[Saved entries]
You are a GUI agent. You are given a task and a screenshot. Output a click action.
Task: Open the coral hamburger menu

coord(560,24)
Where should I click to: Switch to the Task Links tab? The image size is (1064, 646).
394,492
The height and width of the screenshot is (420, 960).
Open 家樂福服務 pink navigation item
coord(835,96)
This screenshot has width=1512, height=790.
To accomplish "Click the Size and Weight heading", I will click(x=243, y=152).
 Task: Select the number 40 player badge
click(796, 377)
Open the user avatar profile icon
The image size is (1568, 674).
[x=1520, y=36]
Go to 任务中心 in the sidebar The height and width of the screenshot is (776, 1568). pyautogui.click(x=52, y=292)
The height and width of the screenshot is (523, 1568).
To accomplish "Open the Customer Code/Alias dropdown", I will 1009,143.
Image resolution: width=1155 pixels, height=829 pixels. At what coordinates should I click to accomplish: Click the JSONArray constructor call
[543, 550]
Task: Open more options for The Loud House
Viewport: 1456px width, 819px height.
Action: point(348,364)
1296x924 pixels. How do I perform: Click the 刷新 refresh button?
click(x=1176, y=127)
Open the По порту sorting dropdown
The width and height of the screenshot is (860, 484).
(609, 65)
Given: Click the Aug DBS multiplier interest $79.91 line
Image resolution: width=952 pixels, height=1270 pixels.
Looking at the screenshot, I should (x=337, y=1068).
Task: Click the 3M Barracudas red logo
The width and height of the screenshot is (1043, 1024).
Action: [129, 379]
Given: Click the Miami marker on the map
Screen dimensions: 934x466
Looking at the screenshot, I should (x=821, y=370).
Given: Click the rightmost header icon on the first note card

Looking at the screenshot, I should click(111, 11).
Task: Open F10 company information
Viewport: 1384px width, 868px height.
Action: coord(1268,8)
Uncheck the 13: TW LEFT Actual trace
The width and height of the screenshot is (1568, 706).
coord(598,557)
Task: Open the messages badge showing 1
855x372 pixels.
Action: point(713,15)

Task to complete>
Beginning at the first line of the data above, retype each line until you reach the line containing "This screenshot has width=1512, height=790.", and include that one too. Add nothing else.

Final answer>
You are a GUI agent. You are given a task and a screenshot. Output a click action.
Task: Open the coral hamburger menu

coord(560,24)
Where should I click to: Switch to the Task Links tab? The image size is (1064, 646).
394,492
The height and width of the screenshot is (420, 960).
Open 家樂福服務 pink navigation item
coord(835,96)
This screenshot has width=1512, height=790.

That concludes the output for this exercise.